Extract Block Start

Their findings are reported in the journal Nature Nanotechnology.

The U of T researchers, led by Professors Shana Kelley and Ted Sargent, report the construction of what they term "artificial molecules."

"Nanotechnologists have for many years been captivated by quantum dots -- particles of semiconductor that can absorb and emit light efficiently, and at custom-chosen wavelengths," explained co-author Kelley, a Professor at the Leslie Dan Faculty of Pharmacy, the Department of Biochemistry in the Faculty of Medicine, and the Department of Chemistry in the Faculty of Arts & Science. "What the community has lacked -- until now -- is a strategy to build higher-order structures, or complexes, out of multiple different types of quantum dots. This discovery fills that gap."

The team combined its expertise in DNA and in semiconductors to invent a generalized strategy to bind certain classes of nanoparticles to one another.

"The credit for this remarkable result actually goes to DNA: its high degree of specificity -- its willingness to bind only to a complementary sequence -- enabled us to build rationally-engineered, designer structures out of nanomaterials," said Sargent, a Professor in The Edward S. Rogers Sr. Department of Electrical & Computer Engineering at the University of Toronto, who is also the Canada Research Chair in Nanotechnology. "The amazing thing is that our antennas built themselves -- we coated different classes of nanoparticles with selected sequences of DNA, combined the different families in one beaker, and nature took its course. The result is a beautiful new set of self-assembled materials with exciting properties."

Traditional antennas increase the amount of an electromagnetic wave -- such as a radio frequency -- that is absorbed, and then funnel that energy to a circuit. The U of T nanoantennas instead increased the amount of light that is absorbed and funneled it to a single site within their molecule-like complexes. This concept is already used in nature in light harvesting antennas, constituents of leaves that make photosynthesis efficient. "Like the antennas in radios and mobile phones, our complexes captured dispersed energy and concentrated it to a desired location. Like the light harvesting antennas in the leaves of a tree, our complexes do so using wavelengths found in sunlight," explained Sargent.

"Professors Kelley and Sargent have invented a novel class of materials with entirely new properties. Their insight and innovative research demonstrates why the University of Toronto leads in the field of nanotechnology," said Professor Henry Mann, Dean of the Leslie Dan Faculty of Pharmacy.

"This is a terrific piece of work that demonstrates our growing ability to assemble precise structures, to tailor their properties, and to build in the capability to control these properties using external stimuli," noted Paul S. Weiss, Fred Kavli Chair in NanoSystems Sciences at UCLA and Director of the California NanoSystems Institute.

Kelley explained that the concept published in the Nature Nanotechnology paper is a broad one that goes beyond light antennas alone.

"What this work shows is that our capacity to manipulate materials at the nanoscale is limited only by human imagination. If semiconductor quantum dots are artificial atoms, then we have rationally synthesized artificial molecules from these versatile building blocks."

Also contributing to the paper were researchers Sjoerd Hoogland and Armin Fischer of The Edward S. Rogers Sr. Department of Electrical & Computer Engineering, and Grigory Tikhomirov and P. E. Lee of the Leslie Dan Faculty of Pharmacy.

The publication was based in part on work supported by the Ontario Research Fund Research Excellence Program, the Natural Sciences and Engineering Research Council of Canada (NSERC), Canada Research Chairs program and the National Institutes of Health (NIH).

Extract Block End
Information provided Block Start

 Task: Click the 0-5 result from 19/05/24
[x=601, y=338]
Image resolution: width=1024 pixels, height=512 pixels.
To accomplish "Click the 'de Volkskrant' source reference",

Information provided Block End

Task statement:
Transcribe the part of the nanoantenna article that begins at the words "The team combined" and stops after "to one another.".

Solution for this task:
The team combined its expertise in DNA and in semiconductors to invent a generalized strategy to bind certain classes of nanoparticles to one another.